ChildVox:一个用于理解和表征童年时期声音的语音、音频及大型音频语言模型基准
ChildVox: A Speech, Audio, and Large Audio-Language Model Benchmark in Understanding and Characterizing Sound across Childhood
May 28, 2026
作者: Tiantian Feng, Anfeng Xu, Xuan Shi, Aditya Kommineni, Shakhrul Iman Siam, Megan Micheletti, Zhonghao Shi, Helen Tager-Flusberg, Mi Zhang, Lynn K. Perry, Catherine Lord, Daniel Messinger, Shrikanth Narayanan
cs.AI
摘要
我们提出了ChildVox,这是一个新颖的基准测试,用于刻画儿童通过多种声音信号进行交流的特点。
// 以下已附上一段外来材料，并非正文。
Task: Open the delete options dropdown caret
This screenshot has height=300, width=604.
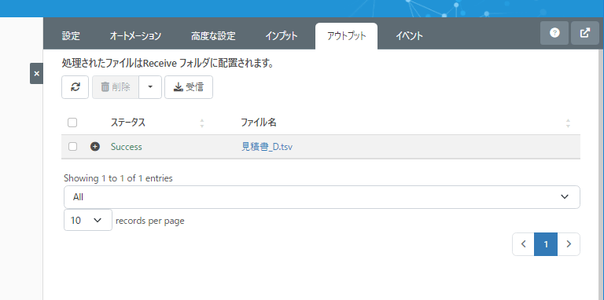Action: pyautogui.click(x=150, y=87)
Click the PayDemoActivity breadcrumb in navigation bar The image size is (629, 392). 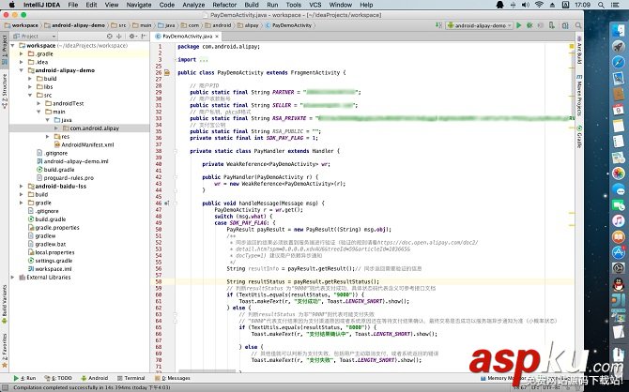point(292,25)
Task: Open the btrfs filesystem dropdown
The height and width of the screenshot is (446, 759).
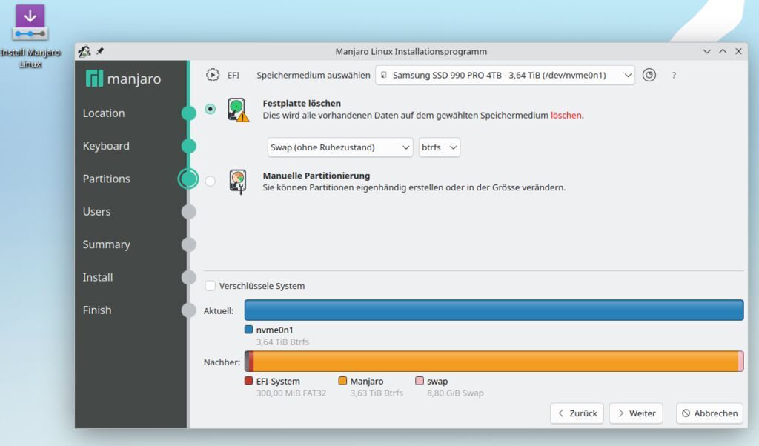Action: click(x=439, y=147)
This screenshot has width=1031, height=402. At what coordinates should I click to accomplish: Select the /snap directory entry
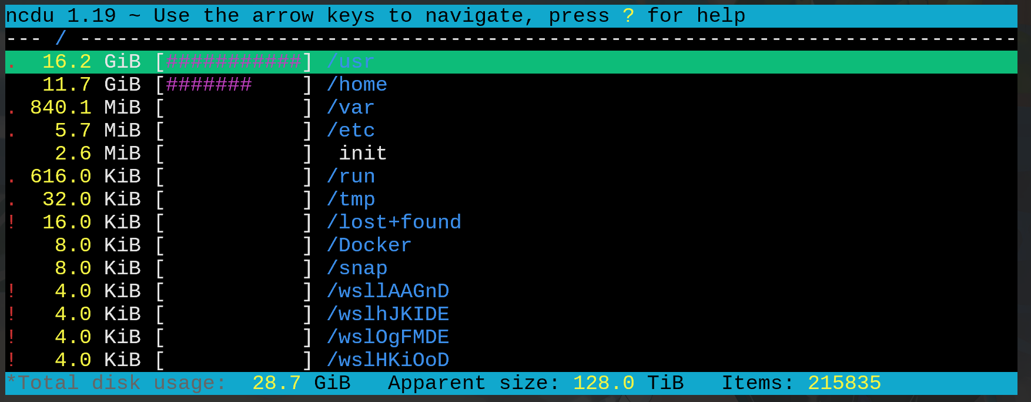[357, 268]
具体而言,ChildVox 追踪从出生到学龄的完整发展轨迹,涵盖生理声音、非语言发声、规范音节以及口语。ChildVox 整合了来自17个以儿童为中心的音频和语音数据集中的20多个子任务,能够实现系统性的跨语料库和跨领域比较。我们评估了一系列具有代表性的音频和语音基础模型,包括自监督模型、面向自动语音识别的模型以及大型音频语言模型,任务包括生理声音分类、发声与规范音节建模、以及语音质量评估与识别。基准测试结果表明,ChildVox 提供了一套高性能模型,能够识别儿童发出的多种声学信号,支持刻画儿童语言水平以及追踪随年龄增长的语音产出等下游应用。
English
We present ChildVox, a novel benchmark for characterizing the diverse acoustic signals through which children communicate. Specifically, ChildVox follows the full developmental trajectory from birth through school age, covering physiological sounds, non-linguistic vocalizations, canonical syllables, and spoken language. ChildVox integrates more than 20 sub-tasks across 17 child-centered audio and speech datasets, enabling systematic cross-corpus and cross-domain comparison. We evaluate a representative range of audio and speech foundation models, including self-supervised, ASR-oriented, and large audio-language models, on tasks including physiological sound classification, vocalization and canonical syllables modeling, and speech quality assessment and recognition. Benchmark results show that ChildVox provides a suite of high-performance models in recognizing a wide range of acoustic signals from children, supporting downstream applications such as characterizing children's language levels and tracking speech production with age.